Was Meinungen von Nachrichten unterscheidet.Migrationswende der Union Macht Merz Weidel zur nützlichen Idiotin?
Mit der Ankündigung, diese Woche über Anträge für eine restriktive Migrationspolitik im Bundestag abstimmen zu lassen, hat Friedrich Merz den Stehblues dieses Wahlkampfes beendet. Sein riskantes Kalkül könnte aufgehen.
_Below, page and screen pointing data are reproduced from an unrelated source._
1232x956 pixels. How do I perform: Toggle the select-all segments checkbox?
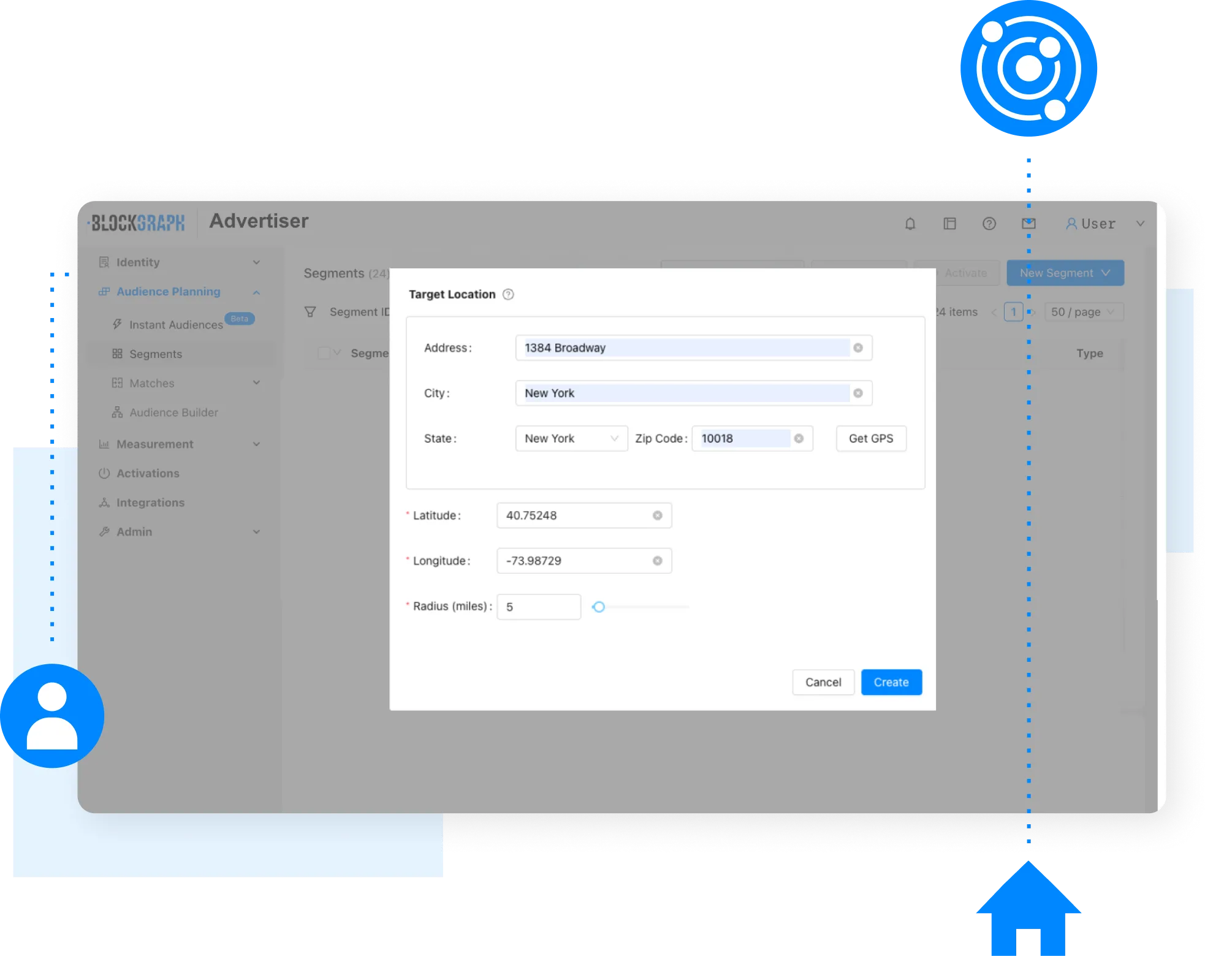pos(324,353)
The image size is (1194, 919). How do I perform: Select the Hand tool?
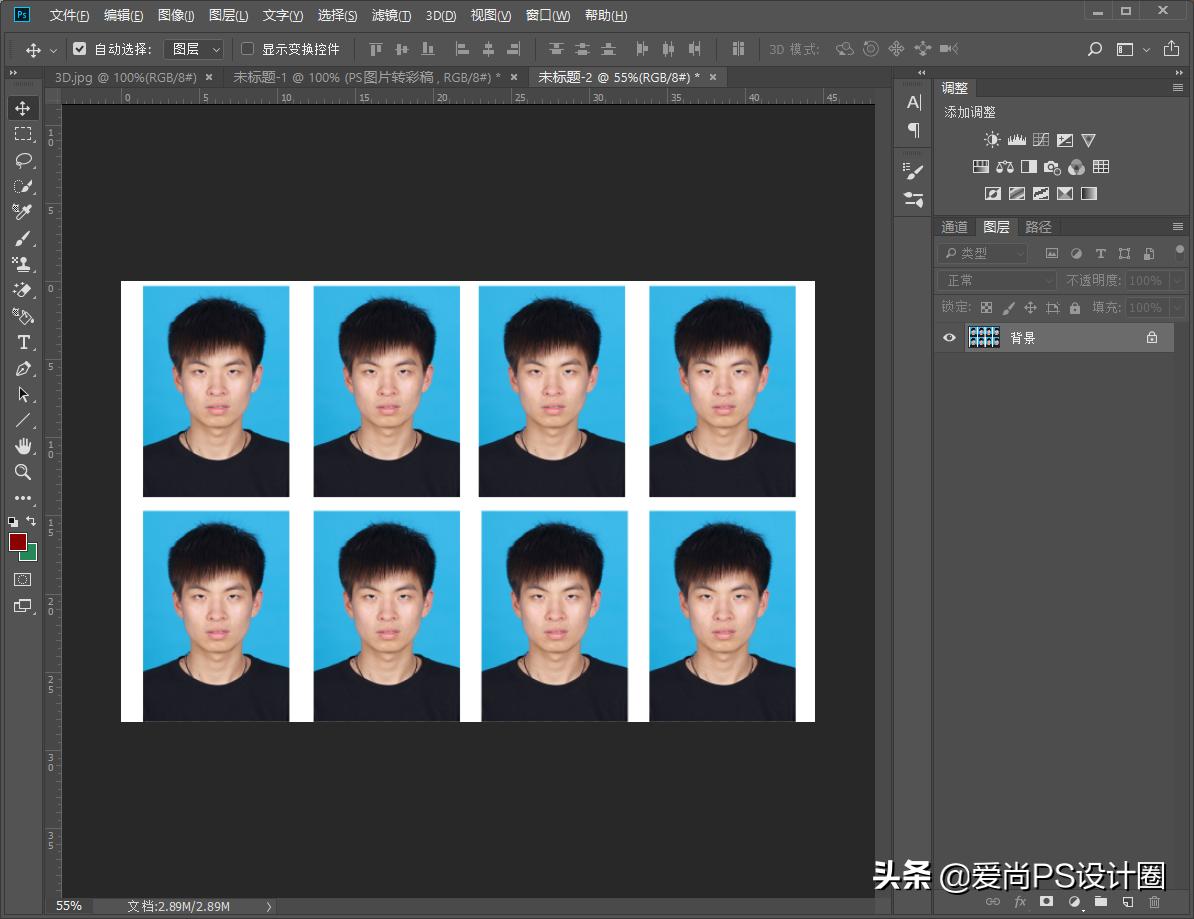[22, 446]
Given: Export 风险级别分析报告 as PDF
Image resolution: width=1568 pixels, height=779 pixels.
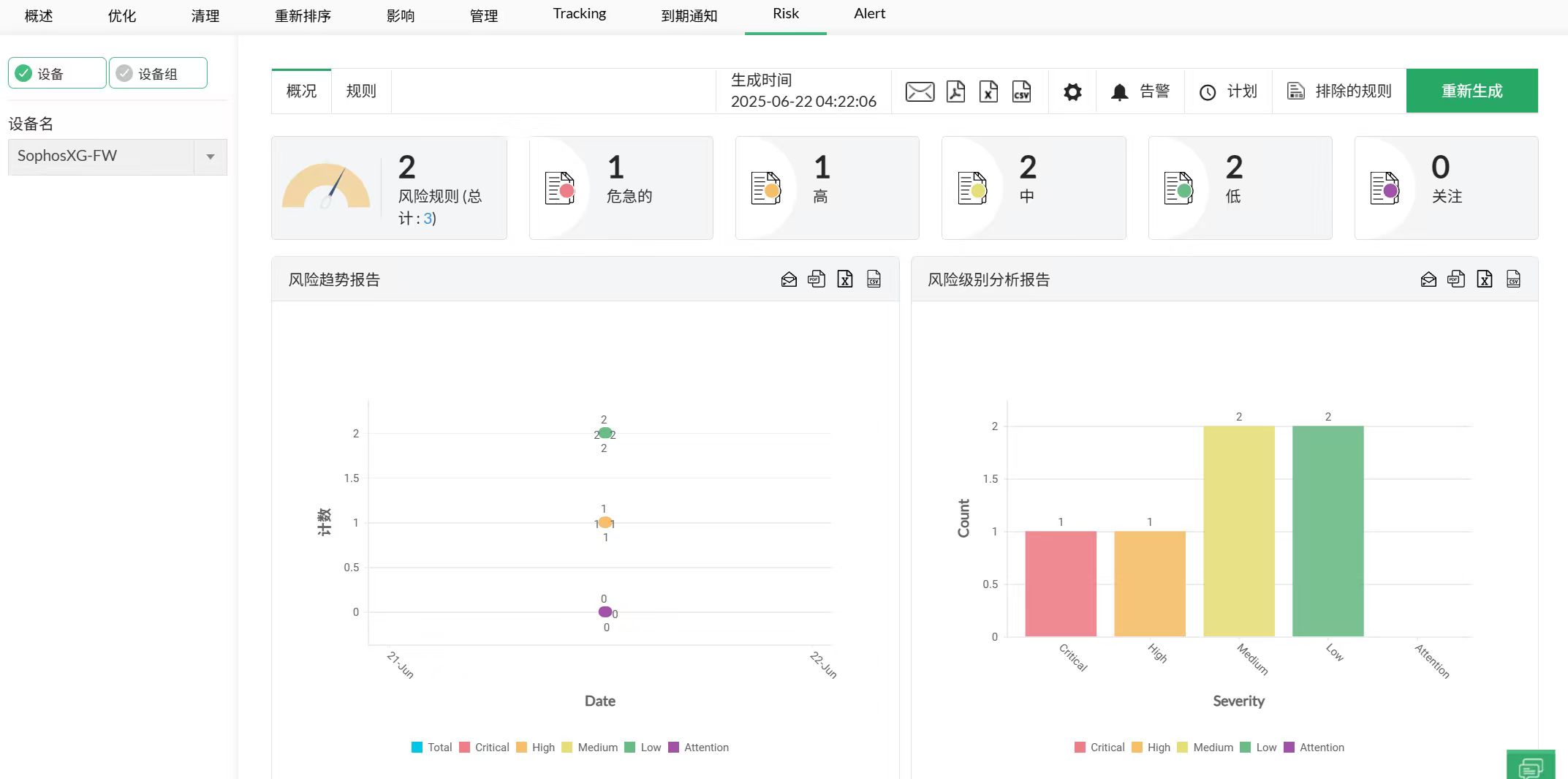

Weimar klopft an die Tür! Die Brandmauer ist geschleift! Der impulsgesteuerte Merz ist des Wahnsinns fette Beute! Trumpismus jetzt auch in Deutschland! Man kann nach dem überraschenden Move des Friedrich Merz festhalten: Die Reflexe des politisch-publizistischen Betriebs sind intakt. Doktor Merz klopfte mit dem Hämmerchen auf die Patellasehne und der Unterschenkel schlug verlässlich aus. Nur, wie das so ist bei Reflexen: Sie haben nichts mit Reflexion zu tun. Sie kommen aus dem Rückenmark, nicht aus dem Hirn. Und deshalb möge mit etwas Abstand und nach dem Abklingen der Knieausschläge eine andere Sicht auf die Dinge erlaubt sein. Diese Kolumne heißt Einspruch. Er wird hiermit erhoben.
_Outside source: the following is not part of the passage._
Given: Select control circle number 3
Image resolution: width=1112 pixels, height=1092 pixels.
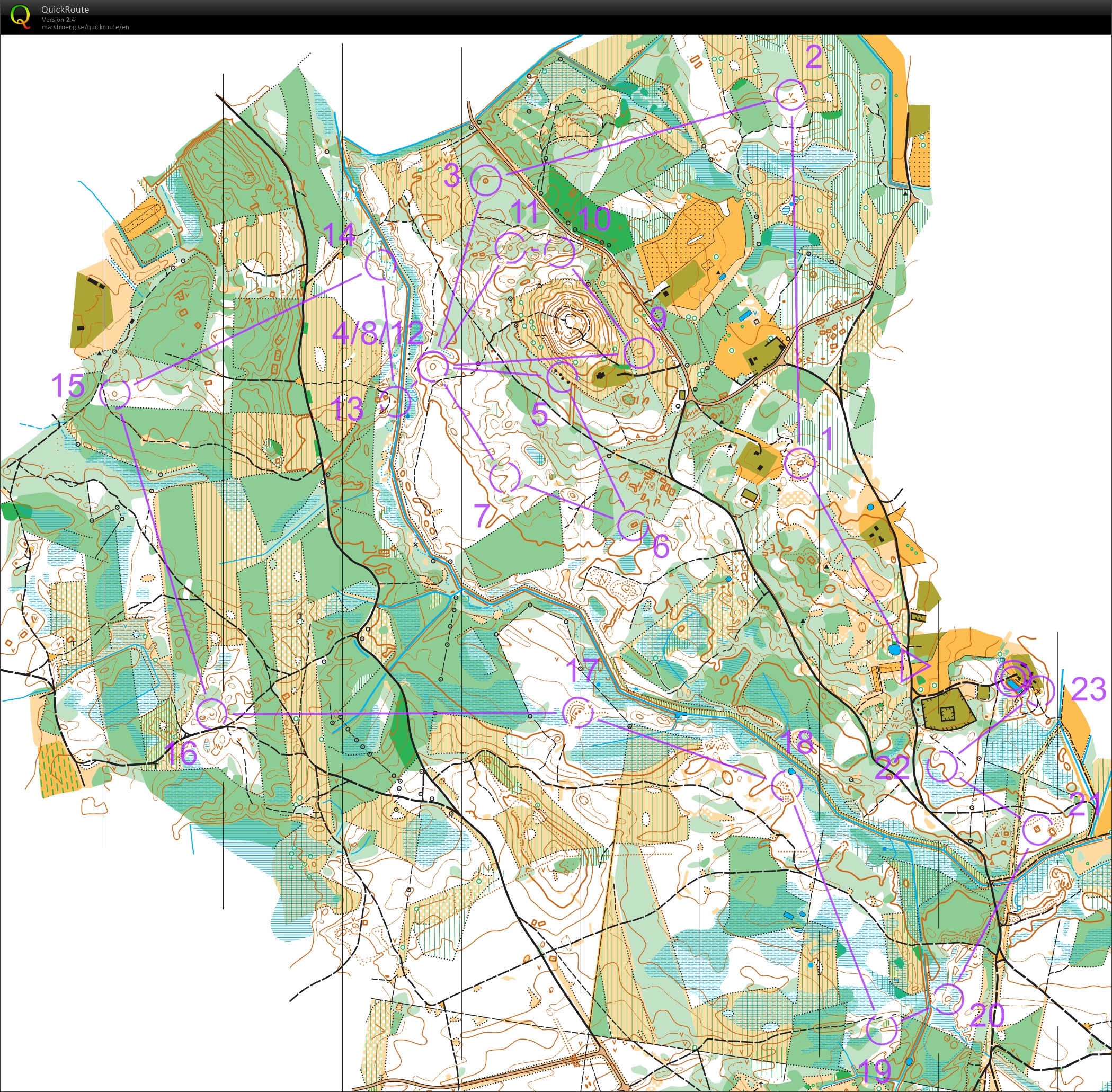Looking at the screenshot, I should (485, 180).
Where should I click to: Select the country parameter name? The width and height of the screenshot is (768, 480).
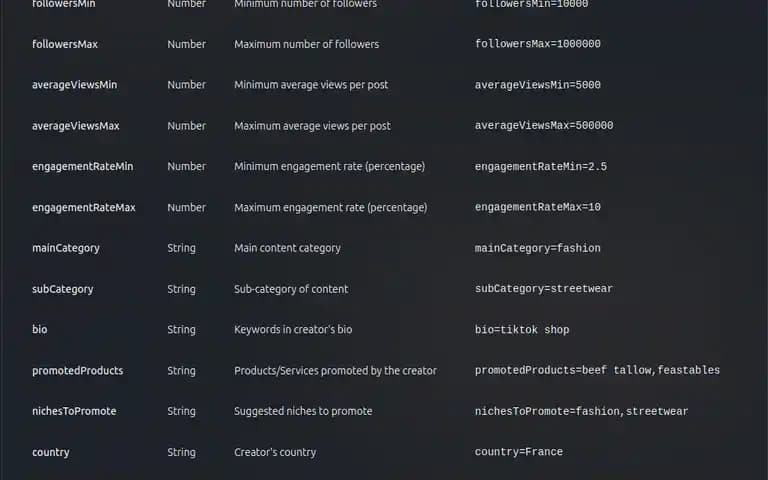pyautogui.click(x=50, y=452)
Die Aktion "Grenzen endlich dicht" des Kanzlerkandidaten Friedrich Merz birgt Risiken. Jawohl. Es werden respektable Einwände gegen sie erhoben. Aber unterm Strich und in Abwägung aller Für und Wider ist sie vollkommen richtig. Taktisch. Und in der Sache.
Zur Person
Christoph Schwennicke ist Politikchef von t-online. Seit fast 30 Jahren beobachtet und analysiert er das politische Geschehen in Berlin, zuvor in Bonn. Für die "Süddeutsche Zeitung", den "Spiegel" und das Politmagazin "Cicero", dessen Chefredakteur und Verleger er über viele Jahre war. Bei t-online erscheint jede Woche seine Kolumne "Einspruch!"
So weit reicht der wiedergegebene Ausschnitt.